--- DATA LISTING Enclosed Below ---

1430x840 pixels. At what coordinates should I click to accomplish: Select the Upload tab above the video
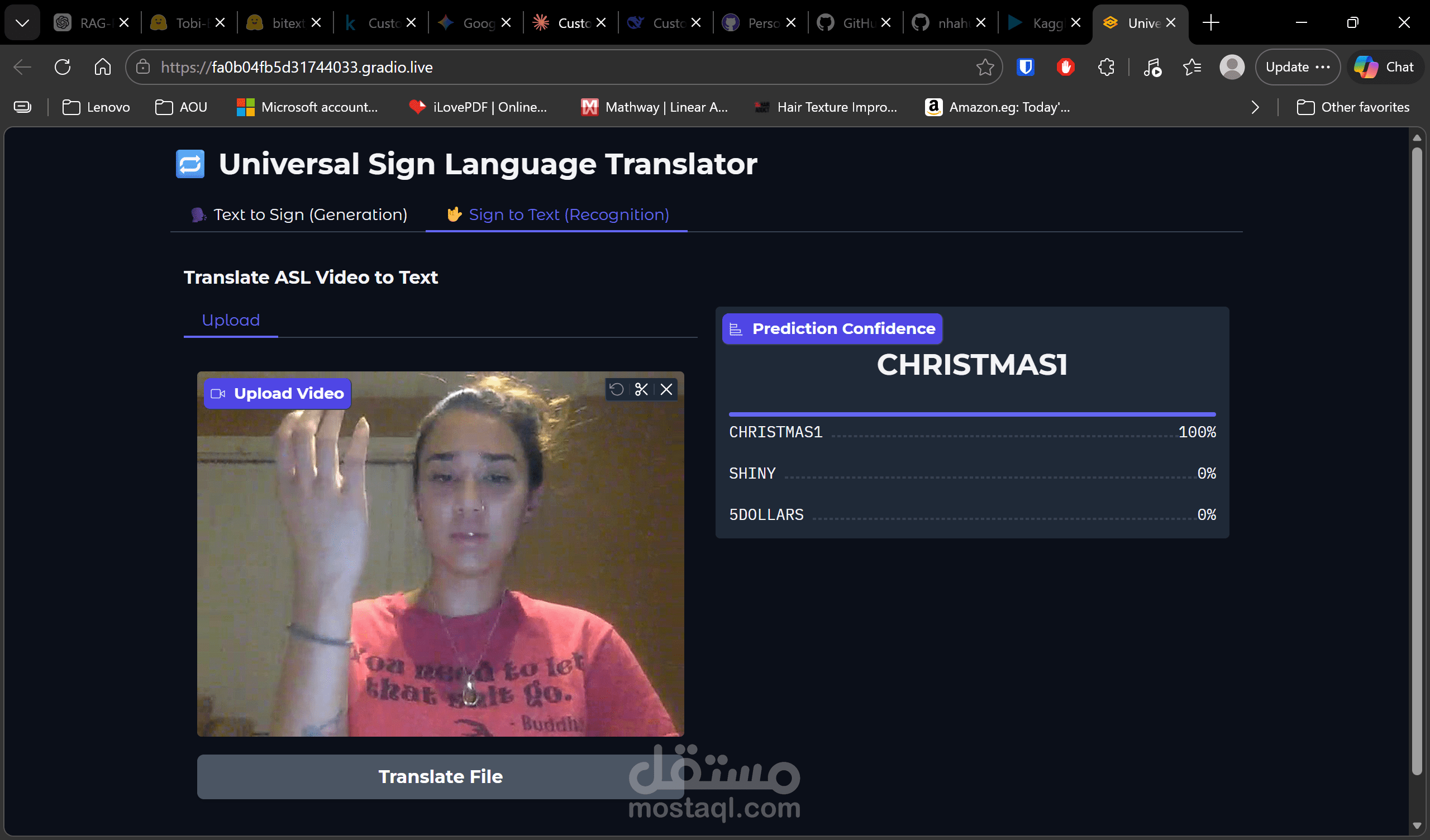pyautogui.click(x=230, y=319)
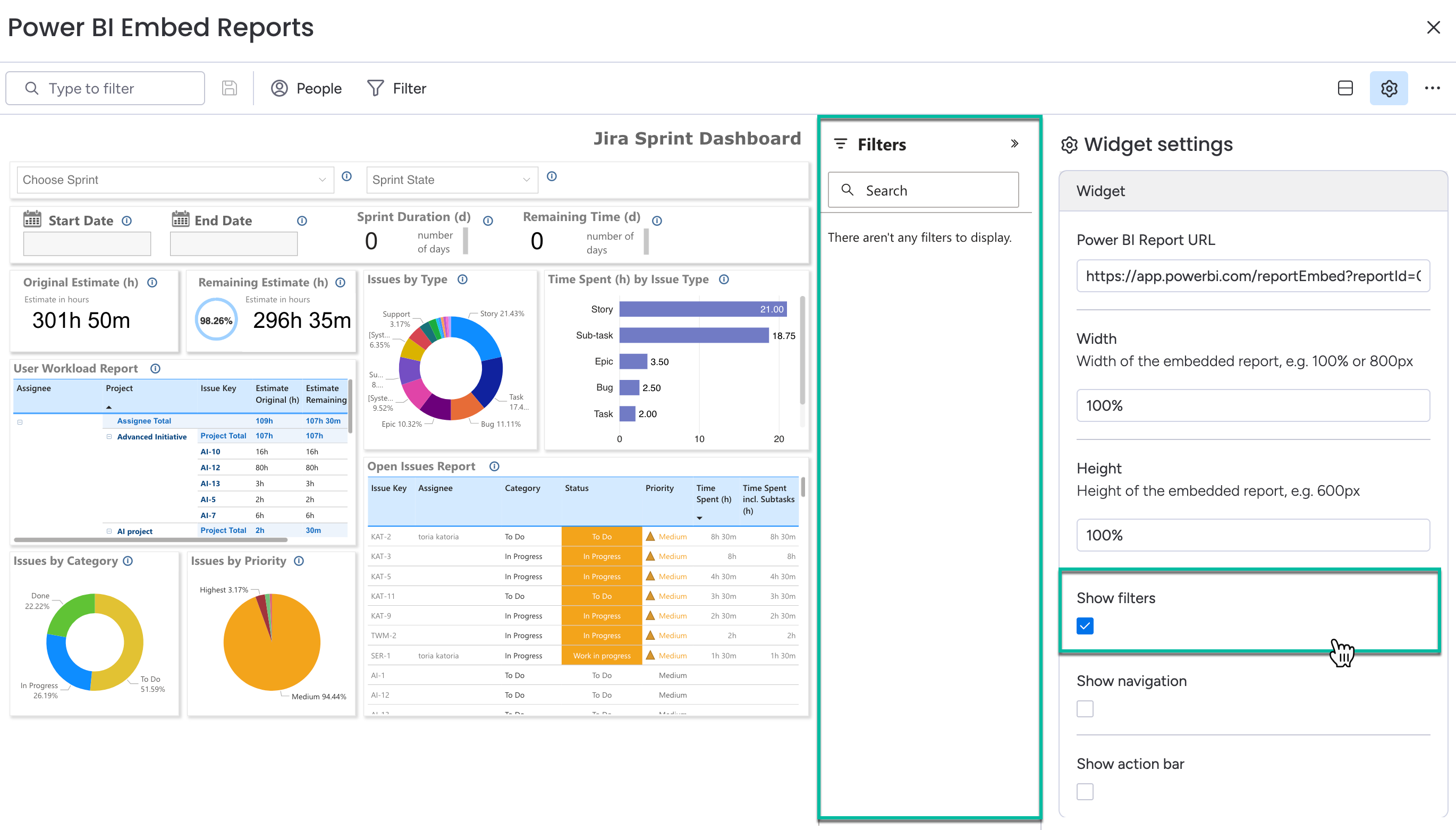The width and height of the screenshot is (1456, 830).
Task: Click the People filter icon
Action: click(x=280, y=88)
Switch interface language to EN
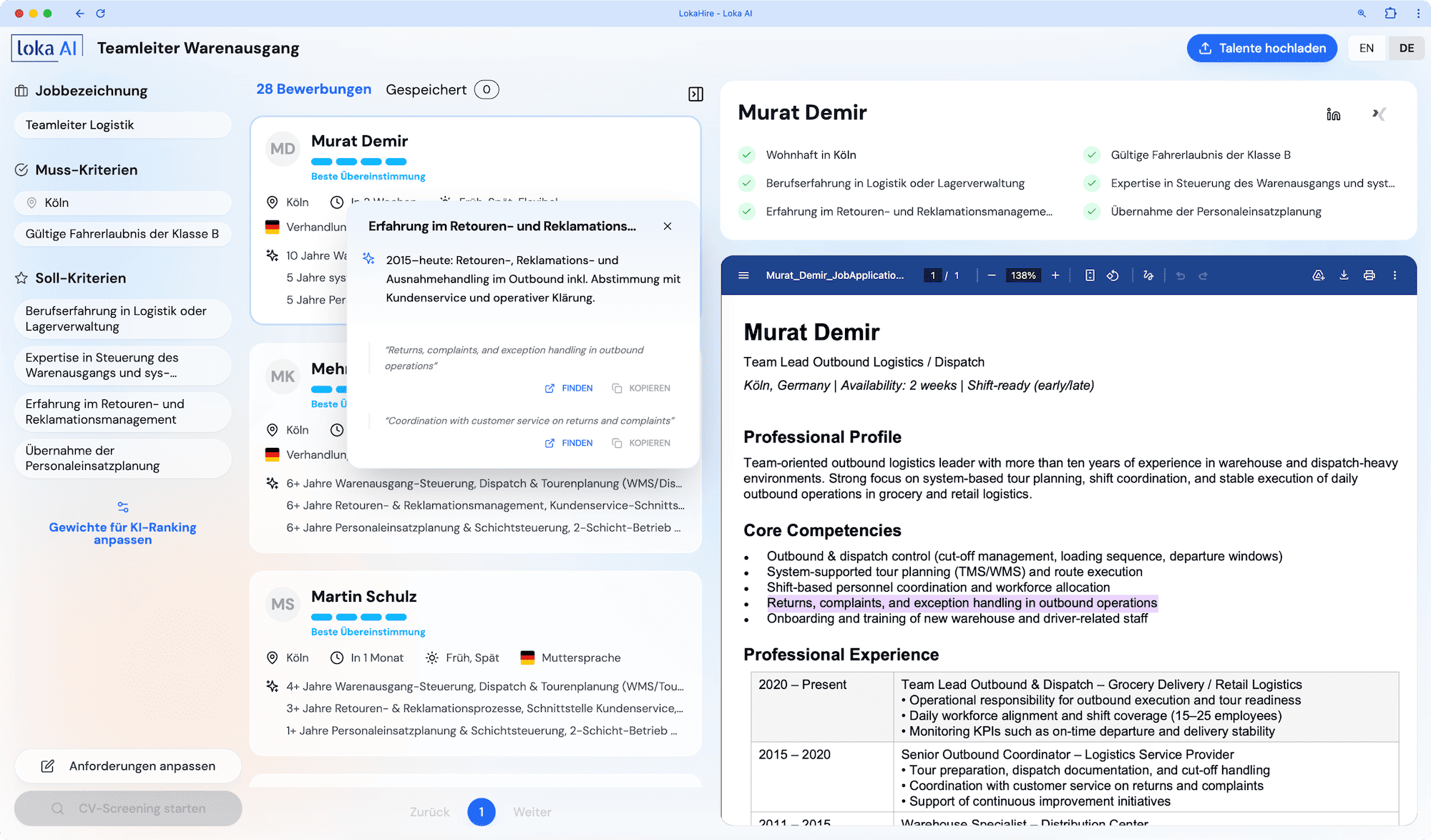This screenshot has height=840, width=1431. (1366, 48)
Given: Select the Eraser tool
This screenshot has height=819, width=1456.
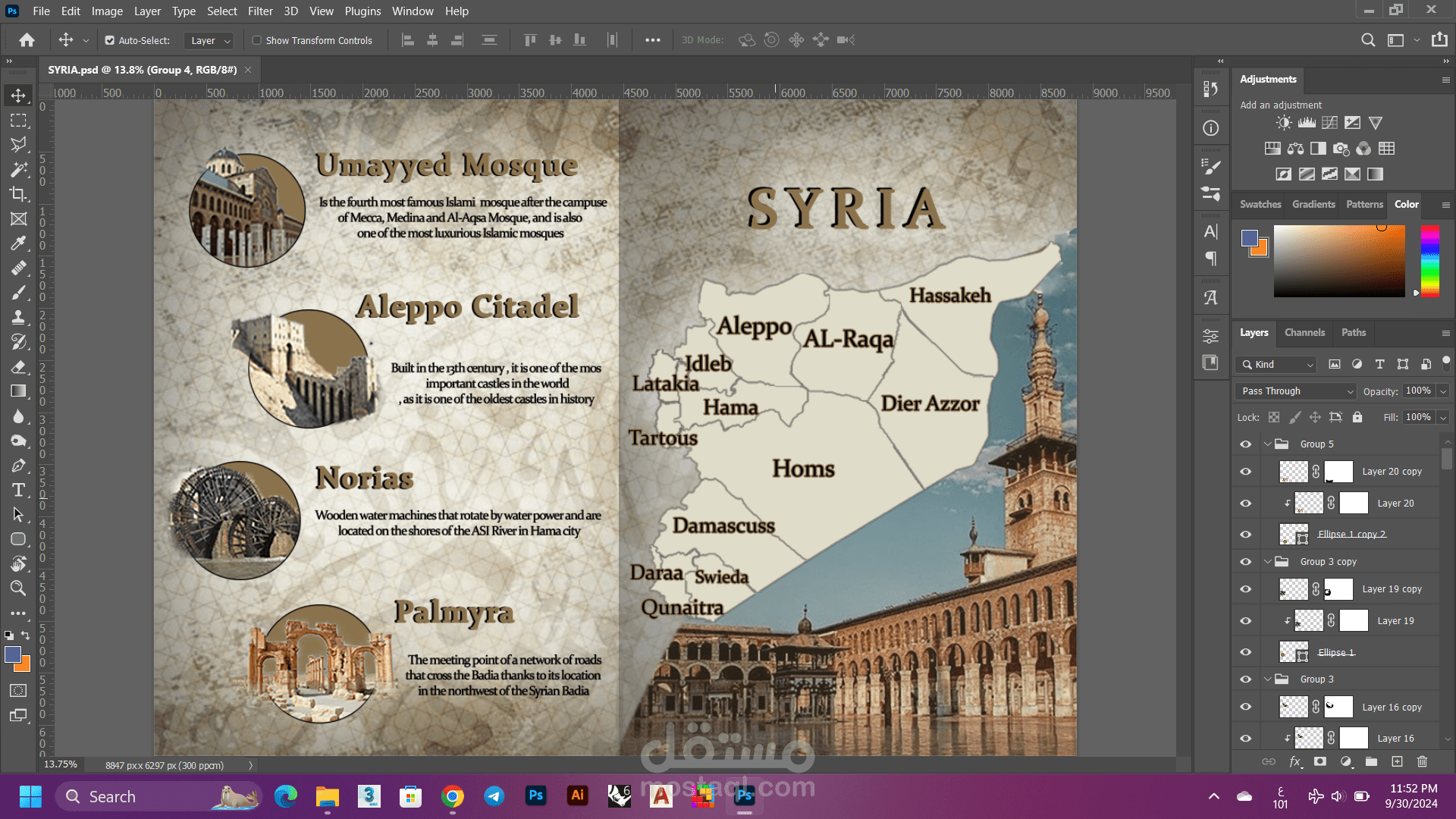Looking at the screenshot, I should point(18,367).
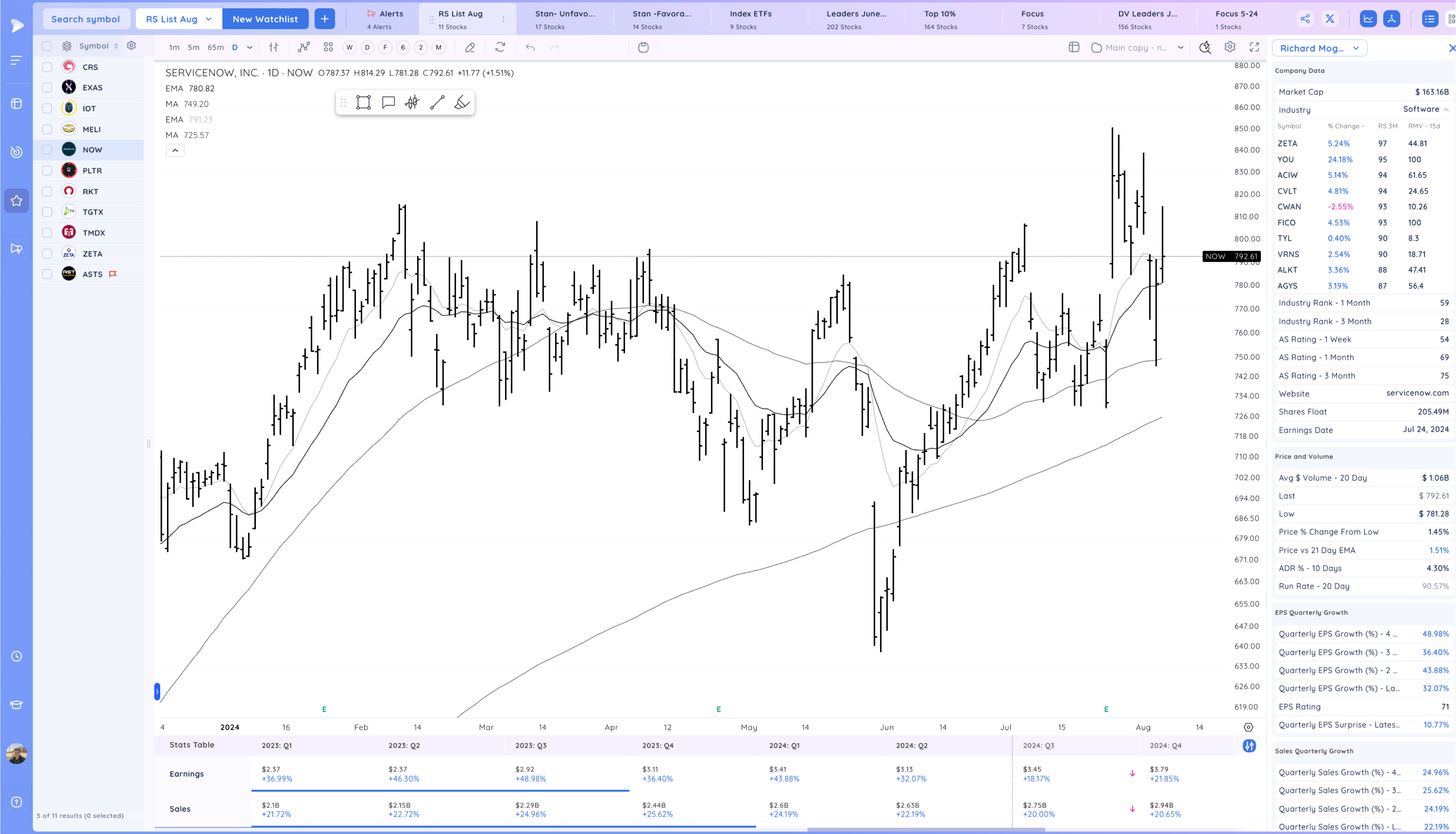1456x834 pixels.
Task: Select the rectangle drawing tool
Action: 363,103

--- End of Enclosed DATA LISTING ---

**WORK TASK:**
Print the records again exactly, without the pictures.

**RESULT BELOW:**
1430x840 pixels. At what coordinates should I click to accomplish: Select the Upload tab above the video
pyautogui.click(x=230, y=319)
The width and height of the screenshot is (1456, 830).
Task: Click the People filter icon
Action: click(x=280, y=88)
Switch interface language to EN
This screenshot has height=840, width=1431. (1366, 48)
Given: Select the Eraser tool
This screenshot has height=819, width=1456.
Looking at the screenshot, I should point(18,367).
1456x834 pixels.
Task: Select the rectangle drawing tool
Action: 363,103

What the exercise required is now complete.